Tawa Raffendal seketika pecah. Ia bahkan tertunduk memegangi perut, tawanya nyaris tidak bisa berhenti hingga kedua matanya berair. Kepalanya kemudian terangkat dengan pandangan menantang, sementara rambut panjangnya mengibas. "Omong kosong apa ini, Minna? Kau ingin mengevakuasi orang-orang dari serangan naga, selagi kau menunggangi naga?" Wanita di depannya tampak menggigit lidah, sementara sang putri di sisinya mengendarai naga dengan gelisah.

"Pangeran Silvanovia!" panggil Pontia formal untuk memperoleh perhatian Raffendal sebelum Minnalee sempat menghalanginya.
"Selama ini, naga dan Laniakeia senantiasa hidup berdampingan sampai pahlawan mereka, Jeannette Le Blanc merusak keseimbangan itu. Kami ingin membuktikan bawah perbuatan Laniakeia selama ini salah! Mereka tidak seharusnya memburu naga secara berlebihan dan memulai perang terhadap setiap naga yang mereka temui di jalan!"

"Gadis kecil, kau bisa bicara begitu karena kau tidak berada dalam daftar makanan para naga. Oh, ya .... Sudah berapa ekor naga yang kauselamatkan hari ini?" Raffendal bertepuk tangan, hingga Pontia menggeram marah. Minnalee pun melemparkan bunga api Alomora pada mereka dan meledak di depan wajah agar keduanya berhenti bertengkar seperti anak kecil. Tatapan tajam wanita itu kelihatan sedang tidak ingin diajak bermain-main.

"Waktu terus berjalan selagi kita berdebat tentang cara pandang, Raff. Biarkan kami lewat dan membantu Laniakeia."

"Segala bantuan pasti diterima! Tapi masalahnya, kalian menunggang naga!" Raffendal bersedekap heran.

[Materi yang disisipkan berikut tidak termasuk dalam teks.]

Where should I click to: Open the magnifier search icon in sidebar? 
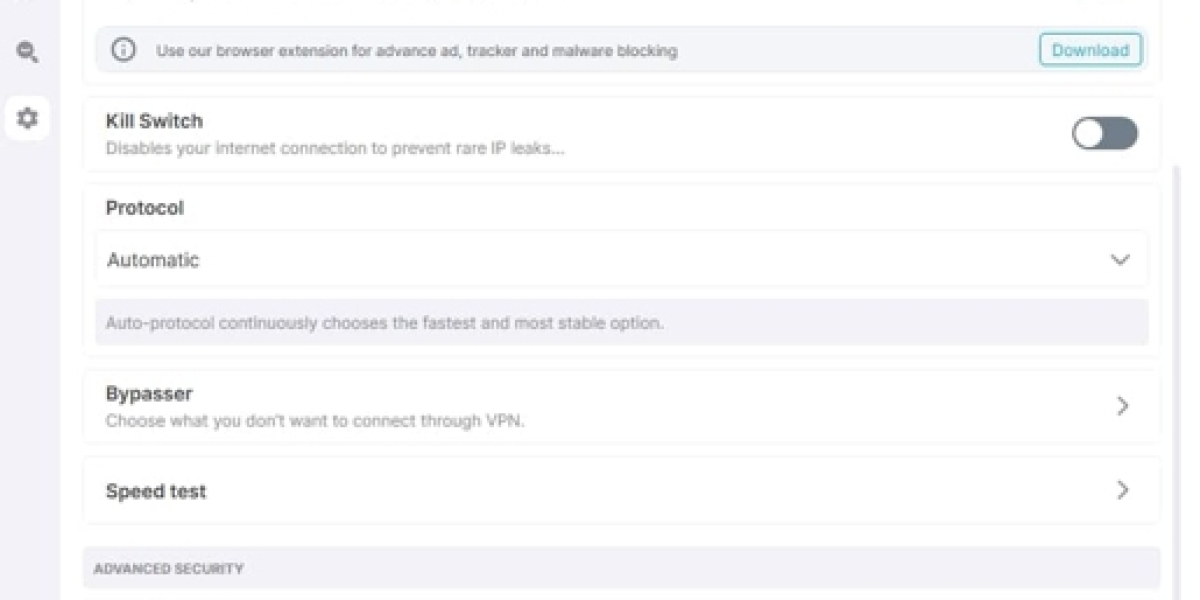click(28, 52)
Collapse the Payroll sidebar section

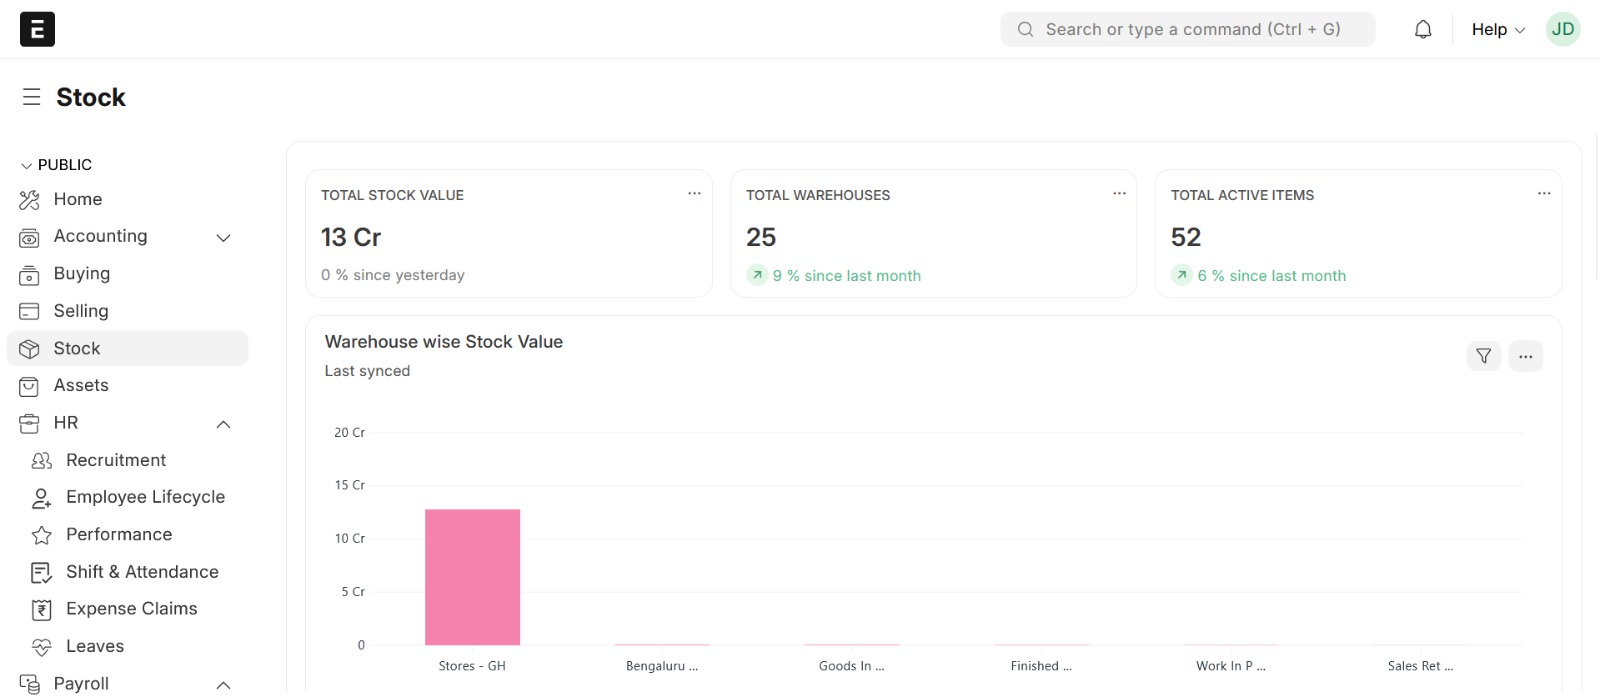tap(224, 685)
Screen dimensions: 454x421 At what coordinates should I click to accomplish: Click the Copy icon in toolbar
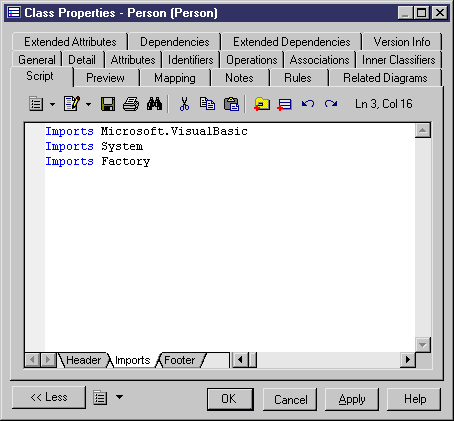(x=207, y=104)
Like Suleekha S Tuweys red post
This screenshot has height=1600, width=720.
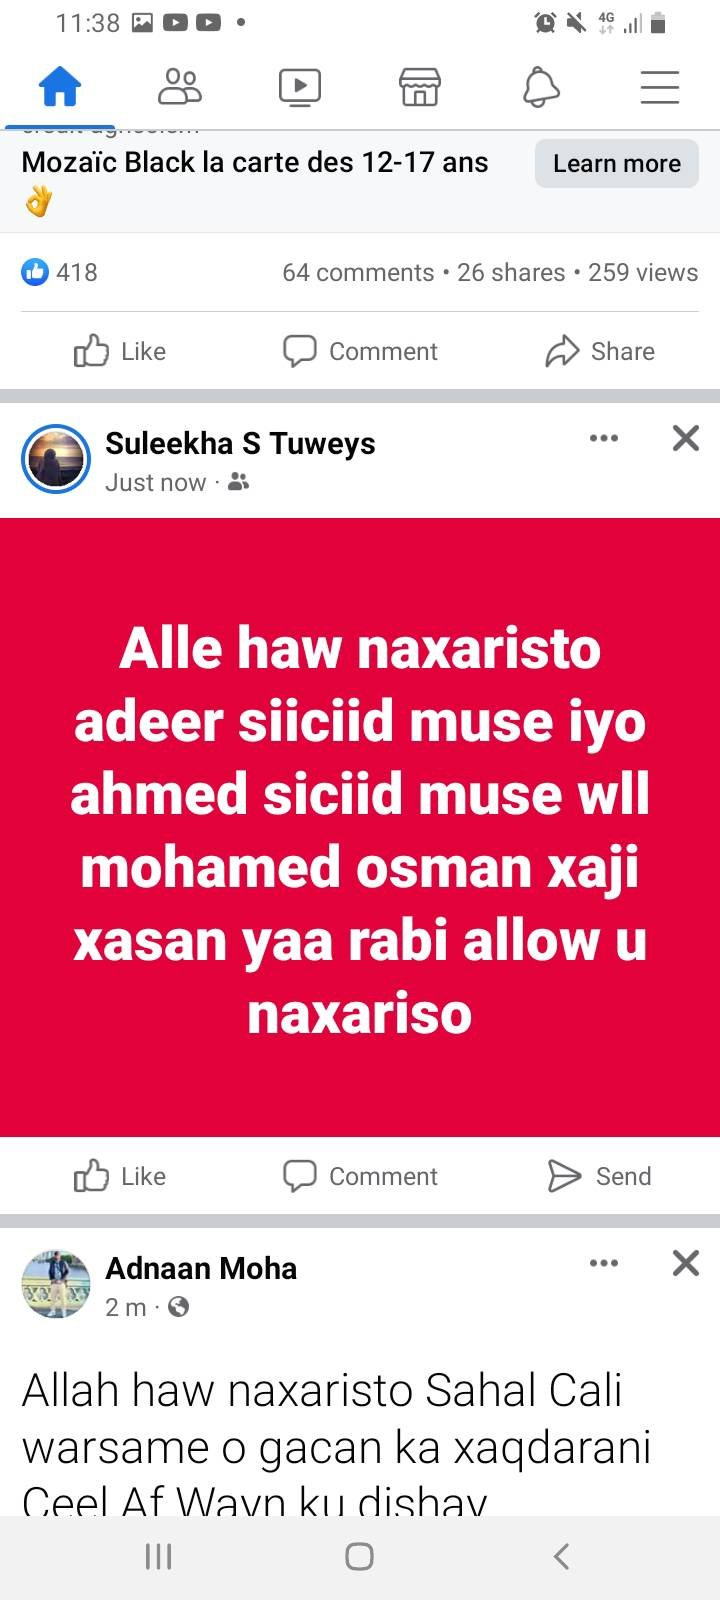tap(120, 1176)
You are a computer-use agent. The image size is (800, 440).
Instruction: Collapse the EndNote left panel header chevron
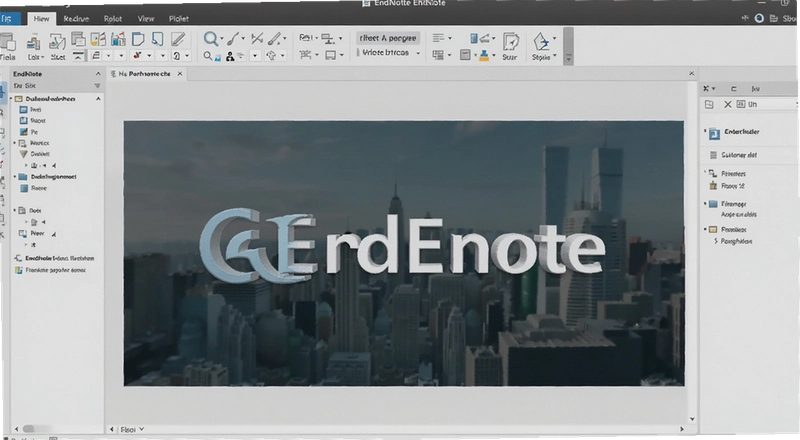pyautogui.click(x=98, y=74)
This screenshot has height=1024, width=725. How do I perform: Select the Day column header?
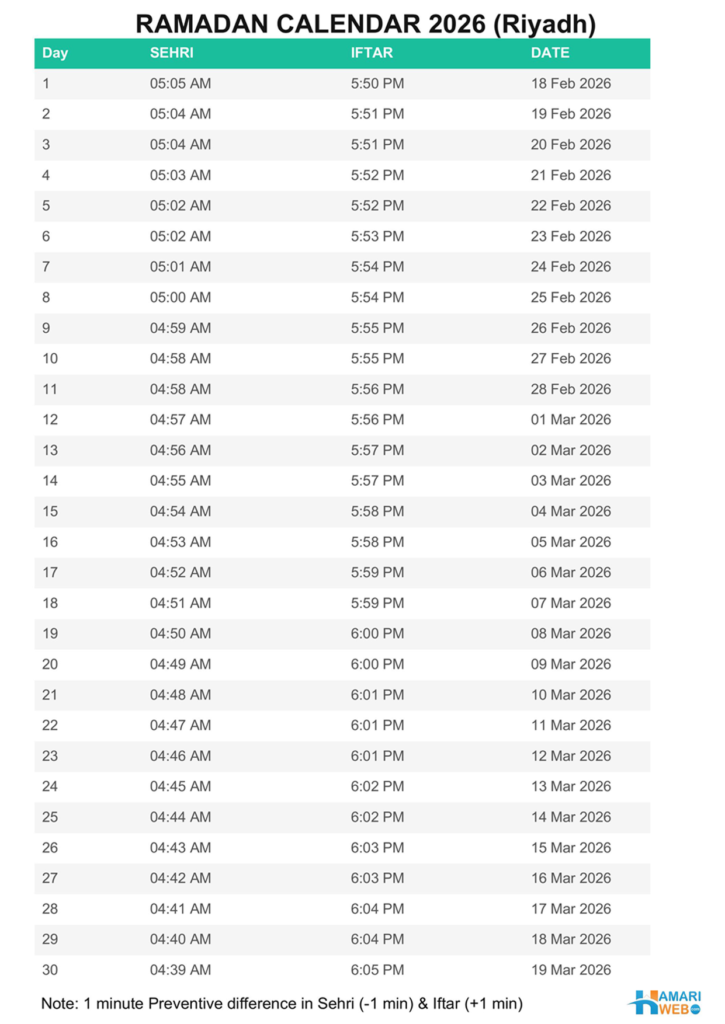[55, 53]
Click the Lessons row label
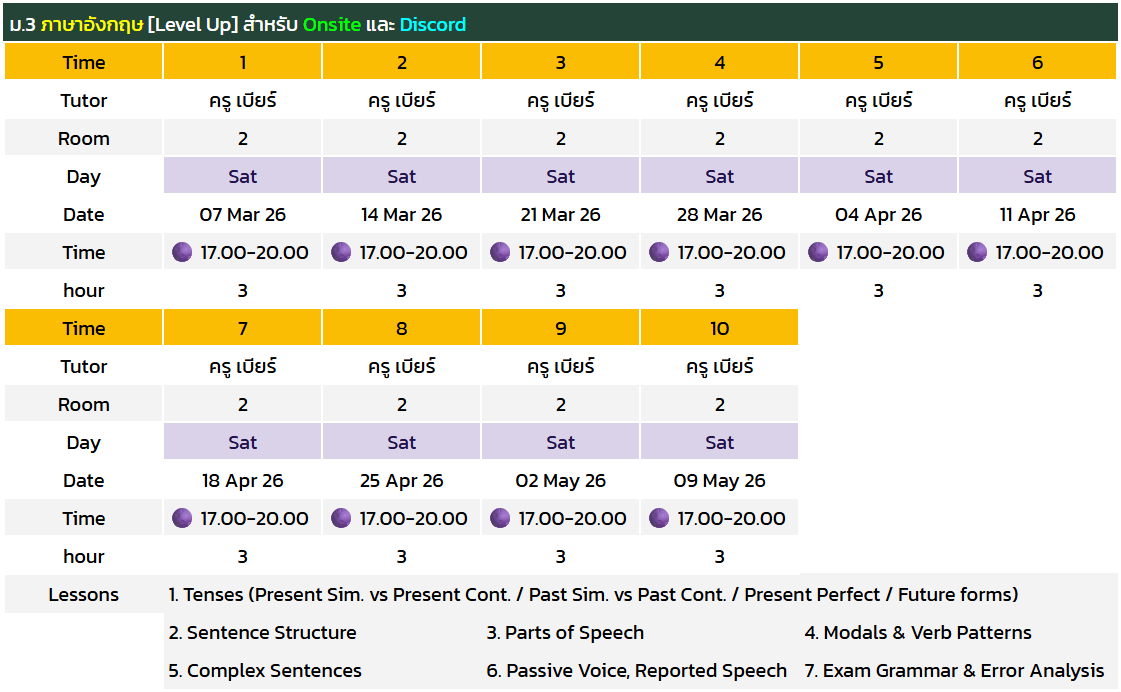This screenshot has height=692, width=1121. (x=83, y=594)
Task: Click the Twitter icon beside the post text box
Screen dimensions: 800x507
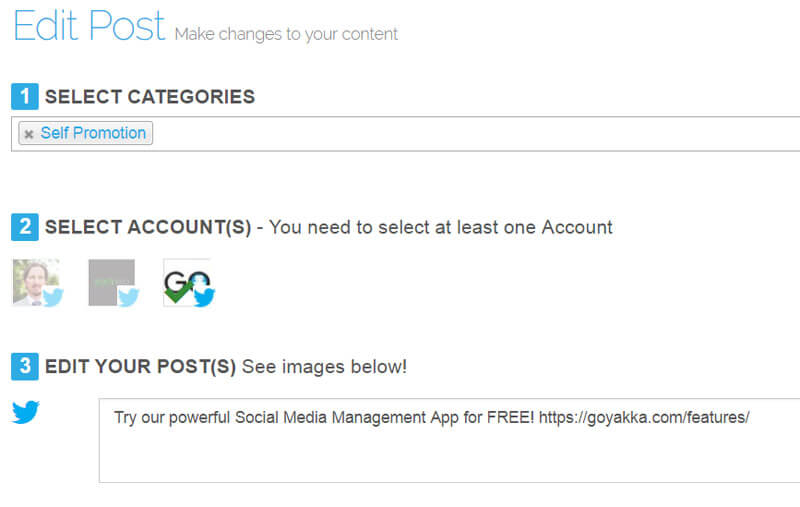Action: (x=26, y=412)
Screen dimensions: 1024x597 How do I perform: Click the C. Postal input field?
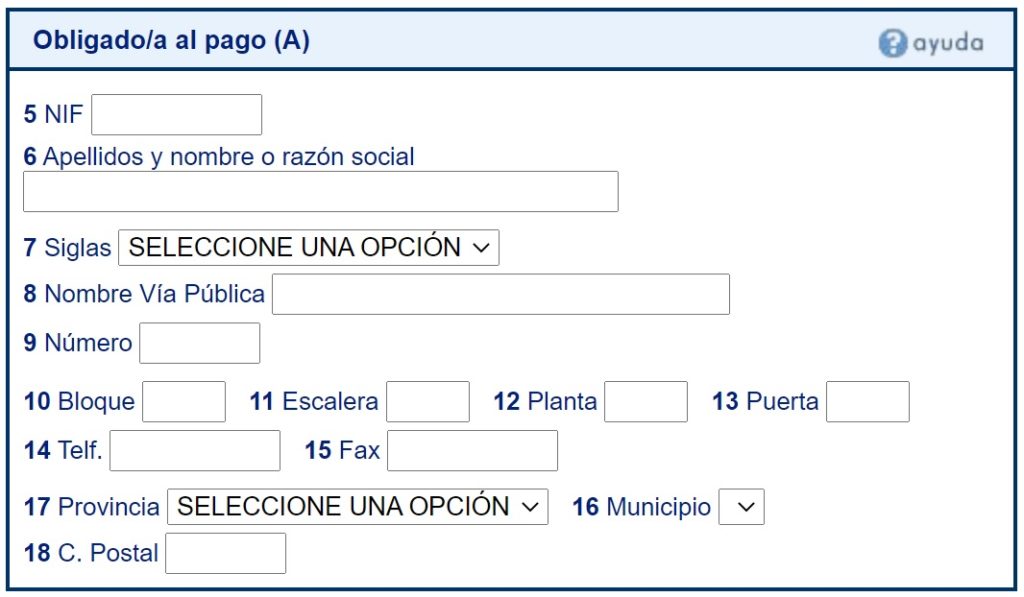[225, 553]
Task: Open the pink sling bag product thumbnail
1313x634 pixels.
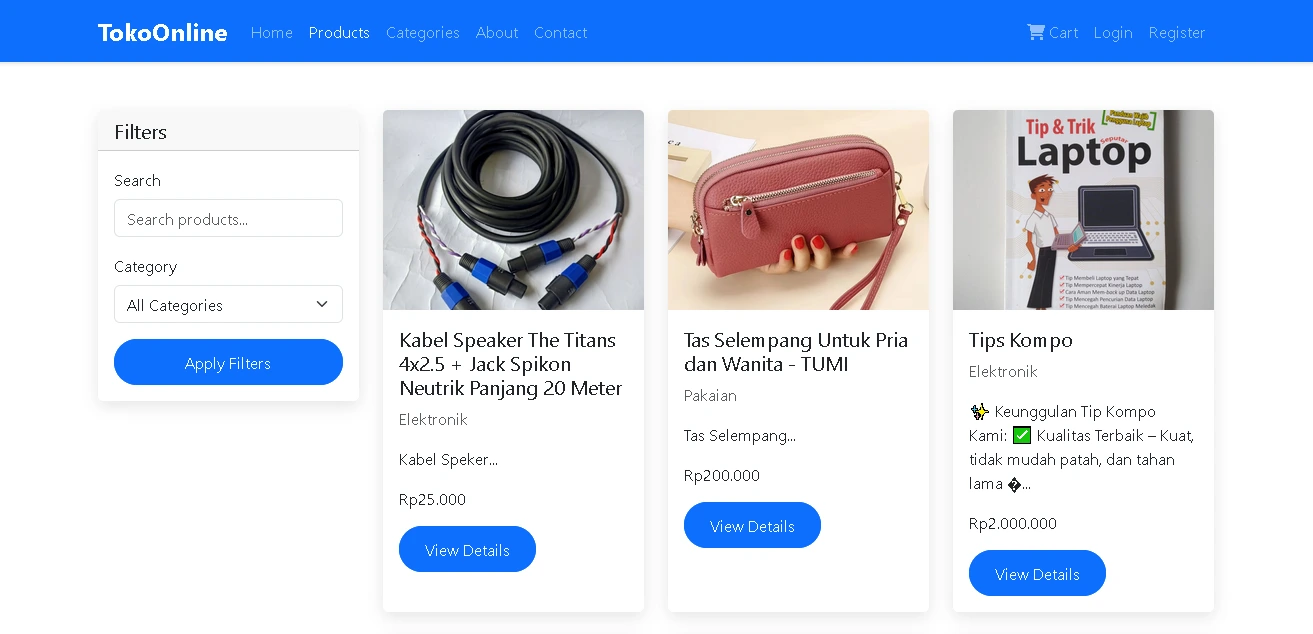Action: pos(798,210)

"Apakah naga-naga ini menyerang kalian?"

"Ada sesuatu yang salah di sini."

"Ya, dan sekarang bukan saat yang tepat untuk mencari tahu tentang itu. Satu hal yang harus kausadari, seseorang atau sesuatu telah mengendalikan para naga sehingga mereka menjadi beringas dan lapar daging manusia. Saat naga-naga ini kami temukan bergerombol di perbatasan Alomora, hewan-hewan malang ini setengah linglung."

Raffendal terdiam sejenak sebelum bicara, "Ini adalah hal teraneh yang pernah kudengar seumur hidup sejak kau mengabarkan kelahiran Else."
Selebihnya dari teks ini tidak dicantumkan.